Monday, October 24, 2011

Interpreting Charter School Rhetoric

Fernando Reyes:

YES Prep SW is a high-performing charter school. When I say high-performing, I mean it: our test scores are among the highest in the state, we send 100% of our students to four-year colleges, and the selectivity of the colleges our students is only increasing.

When you read this do you think of a school that has only graduated one class of 45 students, all of whom were required to be accepted to a four-year college to graduate?
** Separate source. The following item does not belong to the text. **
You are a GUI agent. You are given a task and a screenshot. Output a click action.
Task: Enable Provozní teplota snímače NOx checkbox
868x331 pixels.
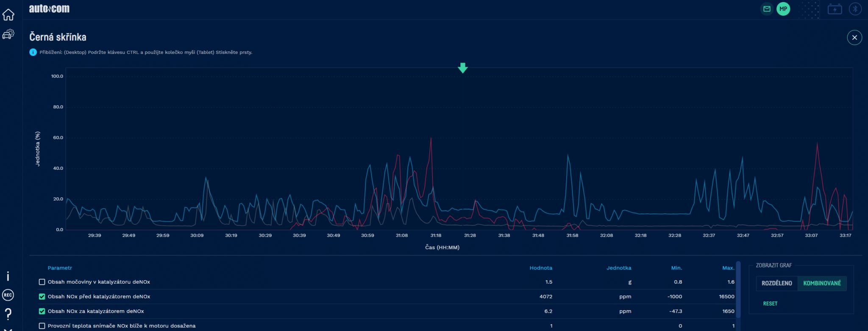point(42,326)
Can't easily figure out how many freshman started in that cadre, but I bet it was more than 45.

Later... scrolling down a little on the application linked to above, it looks like:

  • 76 9th graders in 2007-2008
  • 65 10th graders in 2008-2009
  • 50 11th graders in 2009-2010
  • 45 grads in spring 2011

Equals 100% college enrollment!

1 comment:

Anonymous said...

1) I'd appreciate a link to my own blog instead of the repost.

2) More importantly, I agree that the numbers are too high. It's unacceptable that only 60% of our students were accepted to 4 year universities from the time they were 9th graders.
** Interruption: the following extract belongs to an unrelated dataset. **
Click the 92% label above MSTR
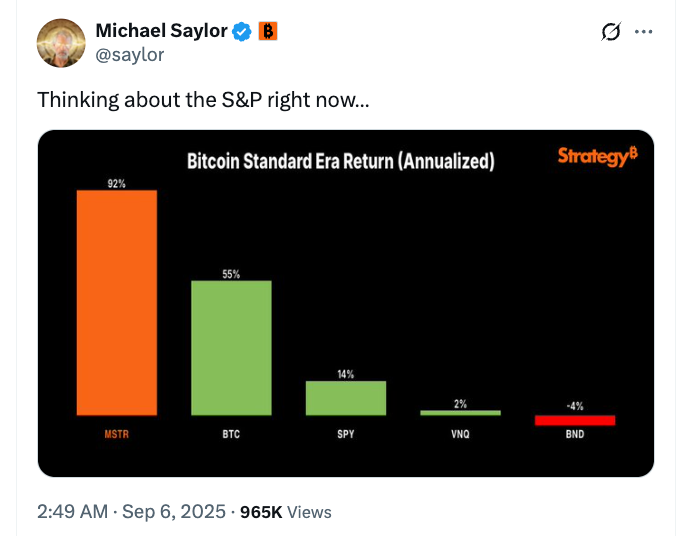The height and width of the screenshot is (536, 692). pyautogui.click(x=116, y=182)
Those are high numbers compared to the local systems, but those are 40% of the students we failed.

More important, however, I think we do great work here. The teachers are well trained and evaluated and I think we focus on what matters: doing well on things besides standardized testing.

Do I think my school is perfect? No. No one should ever think that. Do I think we do a lot of things right? Yes. Do I think that this proves that charters are inherently better? Nope.

Please do understand this. I think our school is great. I understand the skepticism towards the charter school movement - I agree with the CREDO study that showed that many of them are creating results that are far worse. There are some schools out there that are getting great results, but those results are muted by the fact that we have certain advantages that regular schools don't. We can acknowledge and test for what works within a particular context. That should be our goal.

We should also be looking at high-performing public schools and see what works. Great results don't just come from charters.

We have an obligation to be rigorous to all schools and we will get better.

If you want to continue this conversation, I'd certainly love to do so.